Faith, quinto disco do Hurts, é um retorno à forma, mas também um passo adiante. É mais sombrio e melancólico, como o primeiro trabalho, ao mesmo tempo em que soa mais orgânico, mais distante das personas milimetricamente estetizadas que desenvolveram ao longo da carreira. O lançamento marca ainda a primeira década de carreira do duo britânico formado pelo vocalista Theo Hutchcraft e pelo multi-instrumentista Adam Anderson.
Em seu primeiro álbum, Happiness (2010), o Hurts conseguiu deixar muito claras suas intenções e referências. A sonoridade e as letras emulavam o movimento New Romantics e a cena eletrônica dos anos 1980, especialmente bandas como Depeche Mode e Soft Cell. As letras de teor quase sempre melancólico e intimista eram elevadas com as interpretações precisas de Hutchcraft, sempre equilibradas entre a emoção em estado bruto e um certo ar misterioso, quase impenetrável.

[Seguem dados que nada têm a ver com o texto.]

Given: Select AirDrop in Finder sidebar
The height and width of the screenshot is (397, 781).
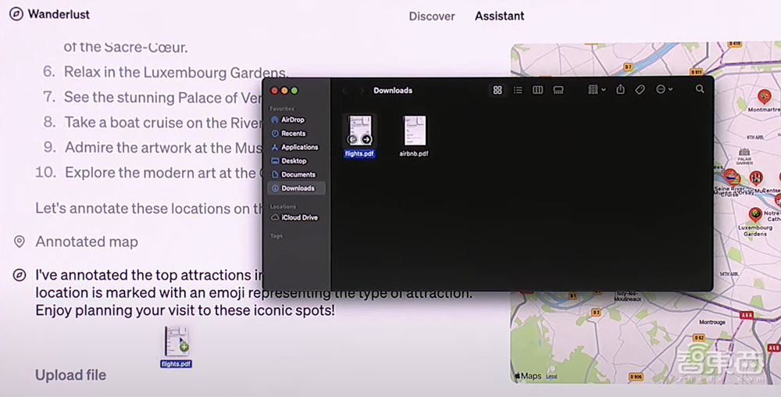Looking at the screenshot, I should pyautogui.click(x=292, y=120).
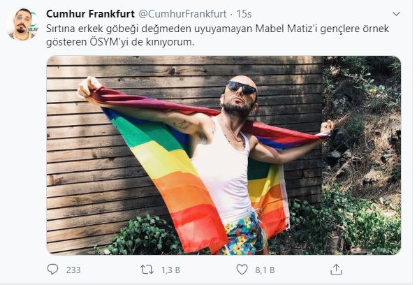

A dupla buscou transmitir essa poética também para o campo estético de forma marcante desde o início. Elegantes, com roupa de alfaiataria, cabelos milimetricamente arrumados com gel e óculos escuros, cosmopolistas. Ambos pareciam uma mistura entre um fashionista na semana de moda de Paris e um espião à la James Bond.
Seus trabalhos posteriores, Exile (2013) e Surrender (2015) soavam como continuações naturais desse projeto, porém cada vez mais se aproximando das tendências que dominavam as paradas de sucesso. Ainda que visualmente pudessem ser mais associados a bandas alternativas, canções como Nothing Will Be Bigger Than Us e Some Kind of Heaven foram construídas com a sensibilidade pop perfeita para conquistar as rádios e as pistas, fórmula que vinha sendo aperfeiçoada por DJs/produtores como Calvin Harris (com quem a dupla, inclusive, criou um de seus maiores sucessos, Under Control).
A ambição de criar um álbum marcadamente pop se concretizou com Desire (2017). Mesmo que a voz de Theo ainda garantisse alguma identidade às canções, o desejo em se adequar e serem aceitos por uma audiência mais vasta de alguma forma diluiu algumas das características mais interessantes do duo.
Essa mudança de rumo se refletiu também na receptividade do público: apesar do maior apelo comercial, as canções não emplacaram e o disco vendeu menos de 10 mil cópias na Inglaterra, bem longe das 400 mil de Happiness.
IDENTIDADE
O hiato de três anos deu aos artistas tempo para refletir sobre seus desejos e a direção de sua música. Em uma entrevista recente ao site NME, eles afirmaram que o disco é um retorno à sua essência, conduzido por elementos mais sombrios do pop, como classificaram.
De fato, o trabalho está mais cru e trabalha a complexidade das emoções, sem deixar de lado os sintetizadores e as pistas de dança de mente. Desta vez, porém, a música é menos feita para boates onde os frequentadores estão mais preocupados com postar fotos dos looks do que dançar, e mais para os inferninhos mal iluminados, cheios de desejo, paranoias e excitação, como fica explícito em faixas como Fracutred, marcada por elementos industriais.
Theo Hutchcraft explicou que o disco é fruto, também, de um profundo processo de terapia e essas questões emergem nas temáticas de canções como Voices, Darkest Hour e Liar. Há um sentimento de urgência, quase de opressão nas batidas, na interpretação mais solta e visceral do cantor. "Eu não sinto nada / E não vou parar até eu me dissociar de você", canta, angustiado, em Numb.
A versatilidade de Hutchcraft, que também assina as composições, fica explícita ainda em canções de arranjo mais intimistas, como All I Have To Give, Redemption e White Horses.
Vulnerável e complexo, Faith é um disco que só foi possível pela disposição de seus criadores em se despir da fantasia para encarar a realidade de seus sentimentos. E, mais ainda, de assumirem suas identidades, deixando de lado a preocupação de se encaixar.